Detecção precoce O câncer de testículo é considerado um dos mais curáveis, principalmente quando detectado em estágio inicial. O exame físico é o melhor meio de detecção precoce.

Autoexame dos testículos Deve ser feito uma vez por mês, após um banho quente. O calor relaxa o escroto e facilita a observação de quaisquer anormalidades de tamanho, sensibilidade ou densidade.

O que procurar? • Alteração do tamanho dos testículos; • sensação de peso no escroto; • dor imprecisa na parte inferior do abdômen ou na virilha; • derrame escrotal, caracterizado por líquido no escroto; • dor ou desconforto no testículo ou escroto.
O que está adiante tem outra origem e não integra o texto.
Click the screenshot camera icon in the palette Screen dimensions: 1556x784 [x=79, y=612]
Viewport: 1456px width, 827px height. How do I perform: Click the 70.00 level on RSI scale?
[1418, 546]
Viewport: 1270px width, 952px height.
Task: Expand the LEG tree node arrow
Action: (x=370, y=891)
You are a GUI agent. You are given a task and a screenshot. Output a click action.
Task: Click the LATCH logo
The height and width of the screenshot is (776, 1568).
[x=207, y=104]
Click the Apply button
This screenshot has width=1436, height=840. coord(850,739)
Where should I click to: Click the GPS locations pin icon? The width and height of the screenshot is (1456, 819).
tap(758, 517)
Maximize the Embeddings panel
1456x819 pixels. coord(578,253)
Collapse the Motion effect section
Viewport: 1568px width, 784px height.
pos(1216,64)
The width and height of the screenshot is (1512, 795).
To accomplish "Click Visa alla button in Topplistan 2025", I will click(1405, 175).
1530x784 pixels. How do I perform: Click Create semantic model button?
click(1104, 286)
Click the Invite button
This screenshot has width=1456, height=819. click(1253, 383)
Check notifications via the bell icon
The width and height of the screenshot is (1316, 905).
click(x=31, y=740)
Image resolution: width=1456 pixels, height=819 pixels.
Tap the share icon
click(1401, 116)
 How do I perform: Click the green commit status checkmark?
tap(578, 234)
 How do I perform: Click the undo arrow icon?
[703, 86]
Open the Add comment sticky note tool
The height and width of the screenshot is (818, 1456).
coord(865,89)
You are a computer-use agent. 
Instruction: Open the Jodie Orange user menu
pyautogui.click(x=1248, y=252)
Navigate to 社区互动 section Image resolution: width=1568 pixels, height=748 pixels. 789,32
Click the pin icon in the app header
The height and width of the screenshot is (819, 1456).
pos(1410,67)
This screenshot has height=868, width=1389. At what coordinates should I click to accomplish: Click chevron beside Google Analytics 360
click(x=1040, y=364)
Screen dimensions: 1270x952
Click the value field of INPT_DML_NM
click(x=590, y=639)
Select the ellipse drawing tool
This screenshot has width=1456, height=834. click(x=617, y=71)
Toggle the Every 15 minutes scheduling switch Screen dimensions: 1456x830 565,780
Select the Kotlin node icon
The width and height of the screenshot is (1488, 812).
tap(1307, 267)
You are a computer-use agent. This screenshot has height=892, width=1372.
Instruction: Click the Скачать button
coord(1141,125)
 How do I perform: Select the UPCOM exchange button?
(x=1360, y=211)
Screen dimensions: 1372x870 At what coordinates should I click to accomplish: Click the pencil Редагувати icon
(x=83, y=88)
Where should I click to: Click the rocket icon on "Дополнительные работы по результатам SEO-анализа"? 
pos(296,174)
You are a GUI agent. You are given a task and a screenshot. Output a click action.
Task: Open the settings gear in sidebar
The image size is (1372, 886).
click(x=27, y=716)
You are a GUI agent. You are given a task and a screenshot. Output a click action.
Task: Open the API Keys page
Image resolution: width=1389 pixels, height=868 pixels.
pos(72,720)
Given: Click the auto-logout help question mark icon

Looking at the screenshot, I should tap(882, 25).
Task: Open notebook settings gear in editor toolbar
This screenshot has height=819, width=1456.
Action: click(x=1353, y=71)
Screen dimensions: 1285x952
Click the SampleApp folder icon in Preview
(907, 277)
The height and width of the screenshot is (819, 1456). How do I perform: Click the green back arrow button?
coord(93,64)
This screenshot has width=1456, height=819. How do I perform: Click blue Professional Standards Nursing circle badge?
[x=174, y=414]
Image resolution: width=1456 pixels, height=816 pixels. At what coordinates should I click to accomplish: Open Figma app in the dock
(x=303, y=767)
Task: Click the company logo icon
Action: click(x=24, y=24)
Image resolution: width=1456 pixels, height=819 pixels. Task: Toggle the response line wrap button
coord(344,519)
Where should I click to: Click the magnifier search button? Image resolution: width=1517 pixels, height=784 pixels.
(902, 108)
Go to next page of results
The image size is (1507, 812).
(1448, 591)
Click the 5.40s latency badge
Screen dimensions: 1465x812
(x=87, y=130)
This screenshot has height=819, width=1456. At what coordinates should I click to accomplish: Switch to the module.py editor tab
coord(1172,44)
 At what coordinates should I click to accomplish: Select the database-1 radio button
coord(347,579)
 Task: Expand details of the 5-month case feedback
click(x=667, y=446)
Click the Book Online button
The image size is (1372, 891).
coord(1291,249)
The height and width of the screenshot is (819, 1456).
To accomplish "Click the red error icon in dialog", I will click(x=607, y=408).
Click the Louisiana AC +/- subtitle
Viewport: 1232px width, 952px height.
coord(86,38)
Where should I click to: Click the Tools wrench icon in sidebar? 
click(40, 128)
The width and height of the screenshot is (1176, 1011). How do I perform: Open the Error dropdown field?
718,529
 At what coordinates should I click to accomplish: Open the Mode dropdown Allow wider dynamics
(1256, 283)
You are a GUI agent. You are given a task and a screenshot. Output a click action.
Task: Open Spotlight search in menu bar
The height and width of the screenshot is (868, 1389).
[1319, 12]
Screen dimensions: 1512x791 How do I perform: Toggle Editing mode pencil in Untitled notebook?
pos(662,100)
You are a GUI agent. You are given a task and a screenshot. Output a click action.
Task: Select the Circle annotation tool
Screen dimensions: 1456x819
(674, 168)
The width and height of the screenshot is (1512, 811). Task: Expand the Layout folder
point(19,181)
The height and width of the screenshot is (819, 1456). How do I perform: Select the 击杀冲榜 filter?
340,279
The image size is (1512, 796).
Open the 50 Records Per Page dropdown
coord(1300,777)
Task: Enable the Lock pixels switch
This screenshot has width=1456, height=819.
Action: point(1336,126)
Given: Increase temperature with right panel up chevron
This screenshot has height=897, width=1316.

Como fazer? • De pé, em frente ao espelho, verifique a existência de alterações em alto relevo na pele do escroto; • examine cada testículo com as duas mãos; • posicione o testículo entre os dedos indicador, médio e o polegar; • revolva o testículo entre os dedos – você não deve sentir dor ao realizar o exame; • não se assuste se um dos testículos parecer ligeiramente maior que o outro, isto é normal; • ache o epidídimo – canal localizado atrás do testículo que coleta e carrega o esperma; • se você se familiarizar com essa estrutura, não confundirá o epidídimo com uma massa suspeita; • os tumores malignos são localizados com mais frequência lateralmente aos testículos, mas também podem ser encontrados na porção ventral (parte de baixo dos testículos);

Diagnóstico Se por um lado é uma doença agressiva com alto índice de duplicação das células tumorais (que podem levar à rápida evolução da patologia) por outro lado é de fácil diagnóstico e um dos tumores com maior índice de cura, visto ser altamente responsivo aos quimioterápicos utilizados no momento. O câncer do testículo possui marcadores tumorais sangüíneos (alfa feto proteína e beta HCG) que podem ajudar no diagnóstico e no acompanhamento futuro da doença.

Tratamento O tratamento inicial é sempre cirúrgico, através de um pequeno corte no abdome, quando se expõe o testículo e realiza-se uma biópsia. O resultado do material retirado é feito no momento da cirurgia. Nos casos de positividade para câncer, é procedida a retirada do testículo (que nada afeta a função sexual ou reprodutiva do paciente, caso tenha o outro testículo normal). A seguir é feita uma pesquisa no organismo do paciente (com exames para procurar outros sítios da doença), quando o especialista determina a continuidade do tratamento.